- _Exercise_
All that is needed is the line containing "Where should I" together with each line after it, transcribed exactly to the end of the records.

::::::::

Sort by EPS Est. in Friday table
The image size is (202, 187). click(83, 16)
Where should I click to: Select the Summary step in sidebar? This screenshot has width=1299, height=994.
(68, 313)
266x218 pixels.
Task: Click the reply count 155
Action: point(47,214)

::::::::

- _Answer to this task_
Where should I click to: Select the Summary step in sidebar? This screenshot has width=1299, height=994.
(68, 313)
266x218 pixels.
Task: Click the reply count 155
Action: point(47,214)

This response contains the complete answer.